I’m on the road again. As is common during my many business trips, I spent this evening reading articles on the New York Times and Washington Post. Tonight, mostly about Julian Assange and Wikileaks. I take particular interest in the Executive response. Mostly because I am an Executive employee. Through a long line of bureaucracy, President Obama is my boss. My boss says I can’t view the leaked cables. I read tonight that certain Executive departments have blocked employees from viewing media accounts of the leaks. As my title implies, I have mixed feelings.
As a general matter, I am disgusted with Bradley Manning. He had no right to leak sensitive documents, and in so doing, he broke the law. He put civil servants in harm’s way, and put America in danger. Period. Like many of my fellow citizens, 0ften I may not agree with my government. But I earn a living enforcing laws, and thus, I demand that my fellow citizens follow the laws of this country, whether or not they or I believe in them as a matter of principle.
Still, the way this has unfolded causes me trouble. Once these classified documents were released to the media, what response was appropriate from our government who must then answer for their actions? Clearly the president has the right to demand that his employees refrain from reading the classified materials. For it is not the general public for whom the disclosure laws are drafted and passed, but the Executive employees who are responsible for safeguarding the sensitive information. I cannot disclose – even to my wife – certain information that I learn professionally. But once that information is disseminated publicly, what is the government’s proper response? Is it right to tell Executive employees (who moonlight as ordinary Americans) that they are prohibited from viewing sensitive material? Surely there is little reason to believe that federal employees can be shielded from the remaining 199 million Americans who can’t be told to avert their eyes. What is President Obama really hoping to accomplish by managing his employees’ behavior in this way? Surely he cannot expect that preventing such a small portion of Americans from learning this information will have any effect at all. Except, of course, for the clear message that it sends to his employees.

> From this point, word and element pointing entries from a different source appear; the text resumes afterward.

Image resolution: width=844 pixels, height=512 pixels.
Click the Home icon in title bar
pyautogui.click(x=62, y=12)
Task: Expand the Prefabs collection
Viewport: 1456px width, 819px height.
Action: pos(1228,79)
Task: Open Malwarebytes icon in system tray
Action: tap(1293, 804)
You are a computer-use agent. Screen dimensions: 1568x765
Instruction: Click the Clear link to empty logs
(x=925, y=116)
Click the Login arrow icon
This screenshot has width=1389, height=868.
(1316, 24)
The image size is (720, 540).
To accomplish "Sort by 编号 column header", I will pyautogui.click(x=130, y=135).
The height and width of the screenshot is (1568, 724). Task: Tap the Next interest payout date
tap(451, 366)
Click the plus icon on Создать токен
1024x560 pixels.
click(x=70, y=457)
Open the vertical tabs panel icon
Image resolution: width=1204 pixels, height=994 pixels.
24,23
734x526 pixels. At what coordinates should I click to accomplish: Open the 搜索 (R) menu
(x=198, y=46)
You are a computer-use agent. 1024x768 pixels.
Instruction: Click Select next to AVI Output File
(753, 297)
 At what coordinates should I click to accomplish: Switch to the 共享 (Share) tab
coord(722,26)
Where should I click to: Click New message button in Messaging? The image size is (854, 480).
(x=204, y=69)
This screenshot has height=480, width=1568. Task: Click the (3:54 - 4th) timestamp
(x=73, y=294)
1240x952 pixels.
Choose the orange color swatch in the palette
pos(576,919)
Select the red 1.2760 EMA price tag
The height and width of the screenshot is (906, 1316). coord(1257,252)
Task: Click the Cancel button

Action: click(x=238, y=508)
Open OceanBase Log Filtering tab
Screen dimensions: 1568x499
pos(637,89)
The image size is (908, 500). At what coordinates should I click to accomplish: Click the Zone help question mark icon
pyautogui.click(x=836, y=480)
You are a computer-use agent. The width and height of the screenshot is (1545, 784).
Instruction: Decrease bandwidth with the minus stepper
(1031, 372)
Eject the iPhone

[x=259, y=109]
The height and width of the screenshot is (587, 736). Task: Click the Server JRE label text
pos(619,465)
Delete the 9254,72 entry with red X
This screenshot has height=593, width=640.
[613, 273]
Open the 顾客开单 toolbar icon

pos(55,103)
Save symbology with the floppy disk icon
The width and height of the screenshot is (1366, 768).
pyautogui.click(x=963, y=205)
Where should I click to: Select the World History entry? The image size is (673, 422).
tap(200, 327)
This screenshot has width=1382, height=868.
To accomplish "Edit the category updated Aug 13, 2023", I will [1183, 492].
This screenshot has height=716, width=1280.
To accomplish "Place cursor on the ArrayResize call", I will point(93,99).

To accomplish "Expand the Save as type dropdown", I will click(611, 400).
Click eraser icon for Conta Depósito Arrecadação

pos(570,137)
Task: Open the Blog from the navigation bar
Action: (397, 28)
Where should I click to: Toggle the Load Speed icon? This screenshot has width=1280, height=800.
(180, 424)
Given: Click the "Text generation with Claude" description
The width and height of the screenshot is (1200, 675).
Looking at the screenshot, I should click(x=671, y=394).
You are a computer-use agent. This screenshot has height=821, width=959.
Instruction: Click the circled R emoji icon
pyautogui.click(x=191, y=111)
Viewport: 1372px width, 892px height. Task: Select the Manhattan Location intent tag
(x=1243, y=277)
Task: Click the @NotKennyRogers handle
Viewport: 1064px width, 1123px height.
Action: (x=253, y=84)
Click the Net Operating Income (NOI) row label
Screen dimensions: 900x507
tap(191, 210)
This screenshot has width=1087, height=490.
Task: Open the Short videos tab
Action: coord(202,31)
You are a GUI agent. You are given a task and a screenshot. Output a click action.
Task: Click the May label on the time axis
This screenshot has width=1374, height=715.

Personally, I don’t care much to read the leaked cables. But I do care to read the New York Times’ articles about them. And I do care to discuss the topic with my friends and family. It’s a slippery slope when anyone’s employer (or government) tells them what they can or cannot read in the media. Access to media is a fundamental American right.
I am incredibly thankful for the work of the members of our armed services. I support my government. I follow directions from my boss. In many ways, I feel they all failed me on this one.
Oh, I almost forgot, Julian Assange is a 100% total mega-douche.